Key research activities include demand forecasting and travel behaviour analysis; rail infrastructure cost modelling, efficiency analysis and pricing; project appraisal techniques and methodology; off-track and on-track competition; and transport safety, although many other fields are under study within the Institute. In many of these areas, ITS has contributed to the European research effort through its involvement in projects funded by the European Commission. Other major sources of funding are the Engineering and Physical Sciences Research Council, Economic and Social Research Council and the Department for Transport.
Our key strength is in conducting rigorous, in-depth analysis using the most up-to-date approaches, often developed in-house, and applying our work to complex policy, regulatory and operating environments such as the rail industry in Britain
Rail research at ITS provides the hub of our unrivalled experience in transport economics and in particular centres on two key areas: demand and revenue forecasting, and costs and charges.

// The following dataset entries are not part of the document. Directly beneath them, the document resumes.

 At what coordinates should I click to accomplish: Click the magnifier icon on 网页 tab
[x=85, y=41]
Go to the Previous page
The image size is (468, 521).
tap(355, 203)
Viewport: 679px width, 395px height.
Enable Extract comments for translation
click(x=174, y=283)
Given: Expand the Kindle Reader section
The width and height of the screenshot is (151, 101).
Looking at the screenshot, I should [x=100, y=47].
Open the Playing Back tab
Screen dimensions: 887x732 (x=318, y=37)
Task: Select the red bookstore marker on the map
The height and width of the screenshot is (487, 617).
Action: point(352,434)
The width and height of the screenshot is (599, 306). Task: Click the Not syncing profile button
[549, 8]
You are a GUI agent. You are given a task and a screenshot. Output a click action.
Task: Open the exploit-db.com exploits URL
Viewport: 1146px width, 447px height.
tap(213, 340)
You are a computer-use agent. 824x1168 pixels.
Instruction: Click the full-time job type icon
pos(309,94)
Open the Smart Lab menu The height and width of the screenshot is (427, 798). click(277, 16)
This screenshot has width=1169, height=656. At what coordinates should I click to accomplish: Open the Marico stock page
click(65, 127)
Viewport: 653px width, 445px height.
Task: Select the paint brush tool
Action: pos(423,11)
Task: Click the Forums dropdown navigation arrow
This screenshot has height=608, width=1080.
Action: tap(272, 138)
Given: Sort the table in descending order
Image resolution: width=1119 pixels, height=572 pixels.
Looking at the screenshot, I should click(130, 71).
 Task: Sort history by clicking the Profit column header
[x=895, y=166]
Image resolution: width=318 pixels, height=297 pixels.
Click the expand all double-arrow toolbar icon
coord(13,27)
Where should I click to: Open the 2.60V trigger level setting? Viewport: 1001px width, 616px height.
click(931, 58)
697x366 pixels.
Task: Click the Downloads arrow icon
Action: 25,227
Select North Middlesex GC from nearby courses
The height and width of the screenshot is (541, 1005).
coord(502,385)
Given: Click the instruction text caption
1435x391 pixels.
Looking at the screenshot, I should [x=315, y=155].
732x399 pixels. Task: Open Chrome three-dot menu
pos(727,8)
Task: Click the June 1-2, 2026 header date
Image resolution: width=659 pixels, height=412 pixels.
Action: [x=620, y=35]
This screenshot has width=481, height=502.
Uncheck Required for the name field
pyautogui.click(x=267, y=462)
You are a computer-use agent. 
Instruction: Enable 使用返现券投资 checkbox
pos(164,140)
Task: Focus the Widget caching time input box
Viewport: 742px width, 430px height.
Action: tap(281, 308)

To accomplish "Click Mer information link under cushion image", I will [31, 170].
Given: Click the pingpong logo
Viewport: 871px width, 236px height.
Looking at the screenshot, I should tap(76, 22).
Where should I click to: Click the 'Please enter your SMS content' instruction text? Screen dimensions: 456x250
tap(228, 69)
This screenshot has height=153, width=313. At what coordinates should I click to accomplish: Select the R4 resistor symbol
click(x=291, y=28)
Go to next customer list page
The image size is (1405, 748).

Demand and revenue forecasting
ITS has a long and distinguished history of railway demand forecasting. ITS research has made a major contribution to the recommendations and procedures contained in the Passenger Demand Forecasting Handbook, including the chapters on new stations and services, value of time and the impacts of service quality on rail demand. Indeed, the ‘Leeds Model’ has for many years underpinned the forecasting of the effects of external factors on rail demand. The latest edition of the handbook was edited by ITS and introduced fresh empirical work relating to fare elasticities split by ticket type, cross-elasticities between ticket type and disentangling the effects on rail demand of various external factors such as GDP, time trend, car ownership, fuel prices and road congestion. On freight where knowledge is less advanced, ITS has built a demand forecasting model, LEFT, incorporating latest evidence.
Costs and Charges
ITS has a long experience of rail cost modelling going back to pre privatisation days. This work includes analysis the structure of and of changes in rail costs, and of the influence of technological choices on them, estimation of the marginal wear and tear cost of additional traffic on rail infrastructure, regional and national benchmarking and cost comparisons, the estimation of statistical and accounting cost functions for railways and policy advice on charging for scarcity. We have worked extensively for the EC on infrastructure charges and have been responsible for advising UIC and ECMT in this area.